Causa vergüenza y -¿por qué no?- también estupor, si es que no estamos a estas alturas curados ya de espanto, la lectura diaria en la prensa de escándalos relacionados con fraudes al erario público.

Los protagonistas son políticos de todos los colores, sindicalistas y empresarios, individuos, pero también organizaciones que no parecen haber dudado un momento en sustraer en beneficio propio millones de euros destinados a ayudar a la gente a salir de su actual atolladero.

Ruboriza a todo aquel a quien le quede todavía algo de vergüenza pensar que ello haya ocurrido en un país como el nuestro con un índice pobreza infantil que lo distancia de la mayoría de los de nuestro entorno y con una tasa de paro que sería insoportable en pueblos con menos solidaridad dentro de las familias.
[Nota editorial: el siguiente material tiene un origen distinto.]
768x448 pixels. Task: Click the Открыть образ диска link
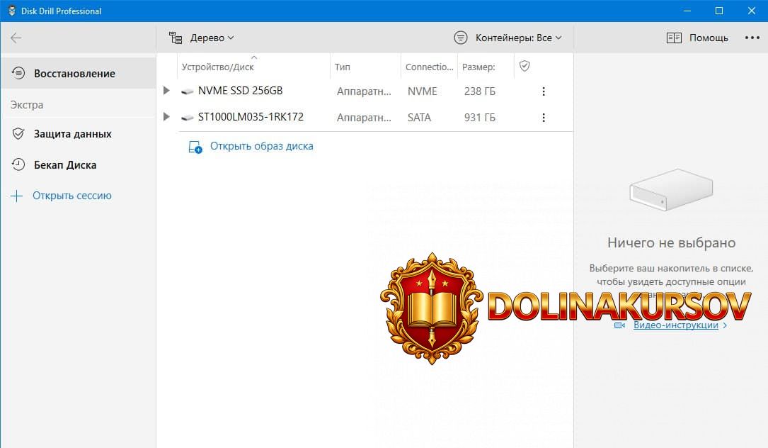tap(261, 147)
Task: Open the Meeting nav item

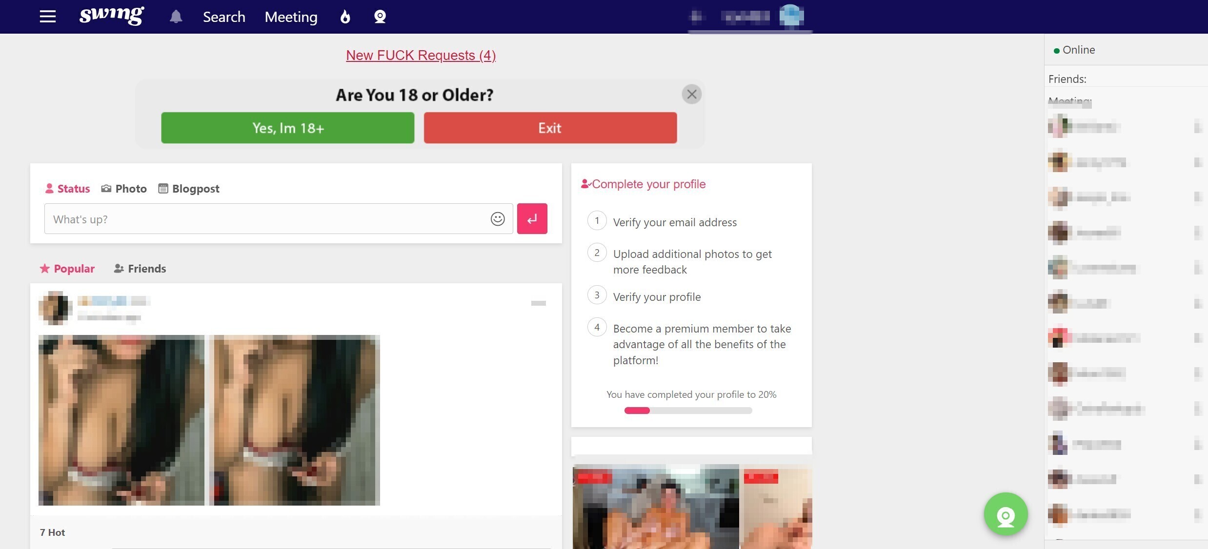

Hablan los medios de falsos cursos de formación, de ayudas y subvenciones concedidas sin que mediara concurso, de sobrecostes, de empresas expresamente creadas para captar esos fondos, de comisiones para los ERE que se repartieron a lo grande distintos intermediarios, y, claro está, de falta de facturas.

Se trataba en algunos casos de fondos concedidos sin control para ayudar a reciclarse a miles de trabajadores que se quedaron sin trabajo por culpa de la crisis, lo que hace que todo ello sea aún más vergonzoso.

Han ocurrido esos y otro tipo de abusos del dinero público en Andalucía, pero también en Madrid, en Valencia, en Cataluña y en no sé cuántos otros lugares porque ya se sabe que la ocasión -y parece haber habido muchas- hace al ladrón.

Sorprende en cualquier caso la osadía con la que actuaban todos: como si no temieran nada, acostumbrados como estaban a la falta de controles o a la complicidad de quienes debían ejercerlos y prefirieron mirar para otro lado tal vez porque ellos mismos salían también beneficiados.

Hablábamos aquí un tanto despectivamente de lo ocurrido en Grecia y en otros países de supuesta mentalidad balcánica, pero parece que no somos en el fondo muy diferentes.

No sé, aunque me imagino, lo que estarán pensando estos días en Bruselas y en otras capitales del Norte cuando lean las crónicas de sus corresponsales en España.

La justicia está resultando en cualquier caso desesperadamente lenta para la gravedad del problema.

Los partidos y sindicatos no deberían caer tampoco en la tentación de taparse unos a otros las vergüenzas. Ya no valen componendas.

Hay un fuerte olor a corrupción en todas partes y hace falta abrir de par en par las ventanas para que circule por fin el aire fresco. Nos va en ello la salud de nuestra democracia.